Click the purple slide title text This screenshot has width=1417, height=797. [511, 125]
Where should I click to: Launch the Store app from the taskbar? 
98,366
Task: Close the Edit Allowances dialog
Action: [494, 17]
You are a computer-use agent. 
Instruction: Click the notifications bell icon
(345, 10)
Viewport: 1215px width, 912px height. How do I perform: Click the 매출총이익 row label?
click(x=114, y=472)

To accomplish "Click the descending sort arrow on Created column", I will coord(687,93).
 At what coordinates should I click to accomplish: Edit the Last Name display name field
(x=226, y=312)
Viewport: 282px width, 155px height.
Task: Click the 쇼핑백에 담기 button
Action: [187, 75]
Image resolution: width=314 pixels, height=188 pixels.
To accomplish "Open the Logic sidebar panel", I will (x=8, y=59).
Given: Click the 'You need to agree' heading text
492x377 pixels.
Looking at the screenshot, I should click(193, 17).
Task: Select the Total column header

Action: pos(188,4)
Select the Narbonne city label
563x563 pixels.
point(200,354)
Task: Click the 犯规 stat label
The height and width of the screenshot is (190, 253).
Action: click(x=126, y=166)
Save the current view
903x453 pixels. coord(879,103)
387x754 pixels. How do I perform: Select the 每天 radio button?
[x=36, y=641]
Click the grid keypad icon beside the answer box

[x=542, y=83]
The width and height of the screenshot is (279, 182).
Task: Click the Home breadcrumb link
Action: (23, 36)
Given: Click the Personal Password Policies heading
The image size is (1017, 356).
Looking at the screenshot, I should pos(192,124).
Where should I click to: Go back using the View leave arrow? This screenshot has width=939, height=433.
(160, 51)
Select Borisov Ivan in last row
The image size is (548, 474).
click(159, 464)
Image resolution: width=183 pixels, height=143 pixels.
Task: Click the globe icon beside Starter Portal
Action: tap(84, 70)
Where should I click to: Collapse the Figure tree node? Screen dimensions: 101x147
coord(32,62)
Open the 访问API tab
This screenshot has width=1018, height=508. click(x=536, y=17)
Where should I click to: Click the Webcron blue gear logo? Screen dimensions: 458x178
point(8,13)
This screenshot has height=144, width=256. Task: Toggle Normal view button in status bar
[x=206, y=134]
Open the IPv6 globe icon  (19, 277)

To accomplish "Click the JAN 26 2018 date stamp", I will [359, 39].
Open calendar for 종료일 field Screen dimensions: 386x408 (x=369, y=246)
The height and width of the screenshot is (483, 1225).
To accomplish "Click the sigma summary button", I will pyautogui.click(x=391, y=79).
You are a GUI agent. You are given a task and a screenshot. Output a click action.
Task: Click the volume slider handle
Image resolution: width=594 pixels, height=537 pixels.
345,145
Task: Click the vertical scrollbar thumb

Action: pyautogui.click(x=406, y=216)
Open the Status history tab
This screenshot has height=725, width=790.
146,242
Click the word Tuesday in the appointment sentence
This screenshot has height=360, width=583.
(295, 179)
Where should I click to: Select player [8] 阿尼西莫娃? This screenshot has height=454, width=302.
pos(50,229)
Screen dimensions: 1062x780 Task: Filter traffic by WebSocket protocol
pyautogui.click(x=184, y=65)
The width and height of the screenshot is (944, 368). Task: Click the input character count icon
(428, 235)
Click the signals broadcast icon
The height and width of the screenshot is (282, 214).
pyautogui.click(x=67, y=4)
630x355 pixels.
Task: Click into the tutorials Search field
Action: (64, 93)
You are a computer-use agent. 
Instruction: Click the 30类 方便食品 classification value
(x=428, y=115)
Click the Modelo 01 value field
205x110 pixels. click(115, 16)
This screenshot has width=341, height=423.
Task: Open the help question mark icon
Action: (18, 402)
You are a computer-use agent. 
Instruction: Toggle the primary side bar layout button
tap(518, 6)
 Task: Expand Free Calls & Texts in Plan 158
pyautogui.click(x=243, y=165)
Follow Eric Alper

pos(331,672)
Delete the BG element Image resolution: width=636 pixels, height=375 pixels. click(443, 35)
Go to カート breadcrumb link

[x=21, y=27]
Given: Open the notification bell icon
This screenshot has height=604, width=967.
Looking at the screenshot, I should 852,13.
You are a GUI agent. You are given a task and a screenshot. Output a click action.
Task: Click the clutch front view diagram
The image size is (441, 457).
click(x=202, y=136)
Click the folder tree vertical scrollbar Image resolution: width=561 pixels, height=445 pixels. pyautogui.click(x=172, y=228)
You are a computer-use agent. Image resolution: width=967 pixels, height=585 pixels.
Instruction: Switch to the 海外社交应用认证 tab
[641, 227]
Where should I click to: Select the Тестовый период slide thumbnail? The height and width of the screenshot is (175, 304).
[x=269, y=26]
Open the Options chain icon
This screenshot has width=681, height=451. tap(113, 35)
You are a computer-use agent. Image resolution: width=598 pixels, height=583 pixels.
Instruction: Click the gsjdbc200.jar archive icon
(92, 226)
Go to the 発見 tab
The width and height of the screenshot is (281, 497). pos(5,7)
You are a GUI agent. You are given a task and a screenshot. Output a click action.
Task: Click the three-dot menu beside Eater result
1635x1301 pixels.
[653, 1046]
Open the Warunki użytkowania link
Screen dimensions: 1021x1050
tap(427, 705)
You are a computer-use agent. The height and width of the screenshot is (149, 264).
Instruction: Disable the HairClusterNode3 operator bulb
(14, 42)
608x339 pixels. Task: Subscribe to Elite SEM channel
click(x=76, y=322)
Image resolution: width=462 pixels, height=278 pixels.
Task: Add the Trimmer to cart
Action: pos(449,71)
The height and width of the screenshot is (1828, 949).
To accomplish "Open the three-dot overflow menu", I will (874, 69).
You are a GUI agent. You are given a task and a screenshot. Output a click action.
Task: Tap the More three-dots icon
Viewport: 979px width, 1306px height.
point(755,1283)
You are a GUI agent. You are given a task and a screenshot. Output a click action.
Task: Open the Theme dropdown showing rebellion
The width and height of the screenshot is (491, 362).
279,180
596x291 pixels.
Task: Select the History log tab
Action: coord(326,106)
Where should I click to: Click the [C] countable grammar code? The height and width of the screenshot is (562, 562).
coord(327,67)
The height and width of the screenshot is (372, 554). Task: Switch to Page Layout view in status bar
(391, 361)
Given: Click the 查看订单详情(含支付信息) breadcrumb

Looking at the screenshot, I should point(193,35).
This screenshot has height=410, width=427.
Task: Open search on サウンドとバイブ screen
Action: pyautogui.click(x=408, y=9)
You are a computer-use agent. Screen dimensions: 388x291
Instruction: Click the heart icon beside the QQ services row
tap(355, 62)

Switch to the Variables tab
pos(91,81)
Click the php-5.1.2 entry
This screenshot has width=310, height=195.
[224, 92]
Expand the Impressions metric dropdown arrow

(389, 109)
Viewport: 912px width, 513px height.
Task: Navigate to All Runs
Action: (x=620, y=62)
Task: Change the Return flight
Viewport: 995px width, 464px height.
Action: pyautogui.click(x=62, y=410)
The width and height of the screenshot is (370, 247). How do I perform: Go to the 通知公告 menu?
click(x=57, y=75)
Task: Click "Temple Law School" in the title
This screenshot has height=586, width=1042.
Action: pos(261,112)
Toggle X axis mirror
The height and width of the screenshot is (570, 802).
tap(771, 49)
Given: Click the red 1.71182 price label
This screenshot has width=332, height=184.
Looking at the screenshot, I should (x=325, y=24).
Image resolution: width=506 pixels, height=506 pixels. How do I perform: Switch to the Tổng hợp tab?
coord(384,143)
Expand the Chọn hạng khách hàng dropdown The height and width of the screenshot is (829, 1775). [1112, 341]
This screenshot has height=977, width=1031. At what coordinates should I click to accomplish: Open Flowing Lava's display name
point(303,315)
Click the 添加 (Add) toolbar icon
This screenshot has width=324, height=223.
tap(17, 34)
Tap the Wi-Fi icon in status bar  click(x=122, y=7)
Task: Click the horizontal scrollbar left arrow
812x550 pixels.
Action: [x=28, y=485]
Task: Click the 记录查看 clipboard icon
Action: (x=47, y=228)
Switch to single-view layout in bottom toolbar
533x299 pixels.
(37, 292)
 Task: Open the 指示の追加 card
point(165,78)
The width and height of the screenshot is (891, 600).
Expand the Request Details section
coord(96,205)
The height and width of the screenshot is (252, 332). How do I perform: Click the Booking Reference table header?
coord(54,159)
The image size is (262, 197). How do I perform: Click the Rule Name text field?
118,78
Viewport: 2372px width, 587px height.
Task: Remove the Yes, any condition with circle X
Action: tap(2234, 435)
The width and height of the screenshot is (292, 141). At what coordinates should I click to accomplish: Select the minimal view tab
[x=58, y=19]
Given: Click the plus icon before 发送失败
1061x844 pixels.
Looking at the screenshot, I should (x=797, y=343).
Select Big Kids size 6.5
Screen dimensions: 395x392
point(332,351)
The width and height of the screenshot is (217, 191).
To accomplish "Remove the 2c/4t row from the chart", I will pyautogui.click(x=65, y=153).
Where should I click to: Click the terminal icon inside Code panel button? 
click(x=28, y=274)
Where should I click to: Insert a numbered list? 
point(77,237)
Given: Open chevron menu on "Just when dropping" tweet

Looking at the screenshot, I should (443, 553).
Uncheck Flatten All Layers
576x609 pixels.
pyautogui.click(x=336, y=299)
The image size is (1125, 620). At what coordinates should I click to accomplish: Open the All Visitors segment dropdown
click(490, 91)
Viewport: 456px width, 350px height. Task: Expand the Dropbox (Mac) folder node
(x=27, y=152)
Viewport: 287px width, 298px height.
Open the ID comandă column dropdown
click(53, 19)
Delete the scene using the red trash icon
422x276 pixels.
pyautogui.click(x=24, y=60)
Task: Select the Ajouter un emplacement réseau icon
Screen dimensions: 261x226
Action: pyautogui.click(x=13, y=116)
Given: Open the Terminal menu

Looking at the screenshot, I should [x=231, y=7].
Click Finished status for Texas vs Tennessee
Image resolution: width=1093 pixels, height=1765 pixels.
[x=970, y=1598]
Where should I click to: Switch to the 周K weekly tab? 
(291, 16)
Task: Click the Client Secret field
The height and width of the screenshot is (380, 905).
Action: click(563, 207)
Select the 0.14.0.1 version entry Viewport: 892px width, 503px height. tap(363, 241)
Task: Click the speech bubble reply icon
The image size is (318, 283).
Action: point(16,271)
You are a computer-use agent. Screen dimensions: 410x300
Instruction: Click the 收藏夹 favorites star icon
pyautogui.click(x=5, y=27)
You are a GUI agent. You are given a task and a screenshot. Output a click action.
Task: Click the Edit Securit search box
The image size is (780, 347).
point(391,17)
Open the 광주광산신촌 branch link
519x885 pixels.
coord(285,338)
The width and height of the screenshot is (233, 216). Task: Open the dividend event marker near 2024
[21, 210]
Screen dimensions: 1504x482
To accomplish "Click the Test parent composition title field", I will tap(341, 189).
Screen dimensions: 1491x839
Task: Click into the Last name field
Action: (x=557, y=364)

────────

:: Exercise ::
From the line containing "Screen dimensions: 1504x482" down to the final line of the records above, copy everything exactly and include nothing else.

:: Finished exercise ::
Screen dimensions: 1504x482
To accomplish "Click the Test parent composition title field", I will tap(341, 189).
Screen dimensions: 1491x839
Task: Click into the Last name field
Action: (x=557, y=364)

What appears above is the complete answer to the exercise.